SECTION 7.2.12 NEGATIVE PLEDGES, RESTRICTIVE AGREEMENTS, ETC. The
Borrower will not, and will not permit any of its Subsidiaries to, enter into
any agreement (excluding this Agreement, any other Loan Document and any
agreement governing any Indebtedness permitted either by CLAUSE (b) of
SECTION 7.2.2 as in effect on the Effective Date or by CLAUSE (d) or CLAUSE
(f) of SECTION 7.2.2 as to the assets financed with the proceeds of such
Indebtedness) prohibiting the creation or assumption of any Lien upon its
properties, revenues or assets, whether now owned or hereafter acquired, or
the ability of the Borrower or any other Obligor to amend or otherwise modify
this Agreement or any other Loan Document or the ability of any Subsidiary
to make any payments, directly or indirectly, to the Borrower by way of
dividends, advances, repayments of loans or advances, reimbursements of
management and other intercompany charges, expenses and accruals or other
returns on investments, or any other agreement or arrangement which restricts
the ability of any such Subsidiary to make any payment, directly or
indirectly, to the Borrower.
SECTION 7.2.13 TRANSFER OF ASSETS. The Borrower will not, and will
not permit any of its Subsidiaries to, sell, convey, contribute or transfer
any asset (including, without limitation, any sale or assignment with or
without recourse of any receivable) whether or not such asset constitutes all
or a substantial part of its assets to any Subsidiary or Affiliate of such
Person other than in compliance with Section 7.2.11 and, except: (i)
retirement of assets in the ordinary course of business; (ii) the sale,
conveyance, contribution or transfer of any asset or assets having a fair
market value at the time of sale, conveyance, contribution or transfer of
$5,000,000 or less in the aggregate for all such sales, conveyances,
contributions and transfers in any calendar year; (iii) the sale of inventory
in the ordinary course of business, including in connection with hedge
agreements or pursuant to long-term contracts; (iv) any conveyance or
transfer by a Subsidiary of the Borrower to the Borrower, of the Borrower to
a Subsidiary which has executed and delivered a Guaranty or a Subsidiary of
the Borrower to another Subsidiary.
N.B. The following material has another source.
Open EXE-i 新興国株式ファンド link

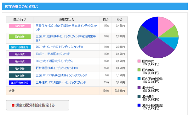53,54
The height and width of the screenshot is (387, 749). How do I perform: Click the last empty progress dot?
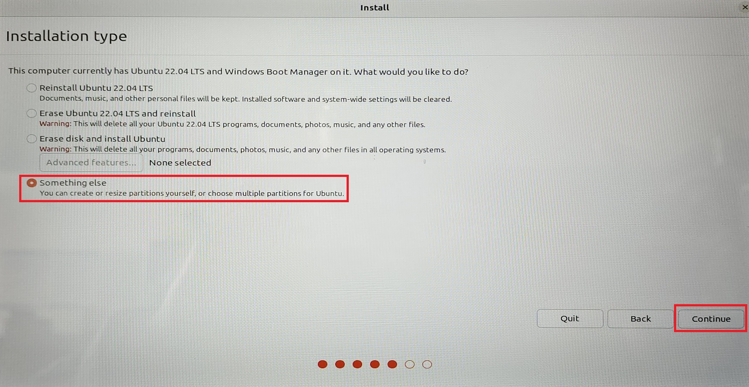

The foregoing notwithstanding, the
Borrower shall not, nor shall the Borrower permit any of its Subsidiaries to,
transfer any assets, other than the sale of inventory and payment of trade
payables in the ordinary course of business, to any Person pursuant to this
SECTION 7.2.13 if an Event of Default or Default shall have occurred and be
continuing or would otherwise be existing after, or result from, any such
transfer.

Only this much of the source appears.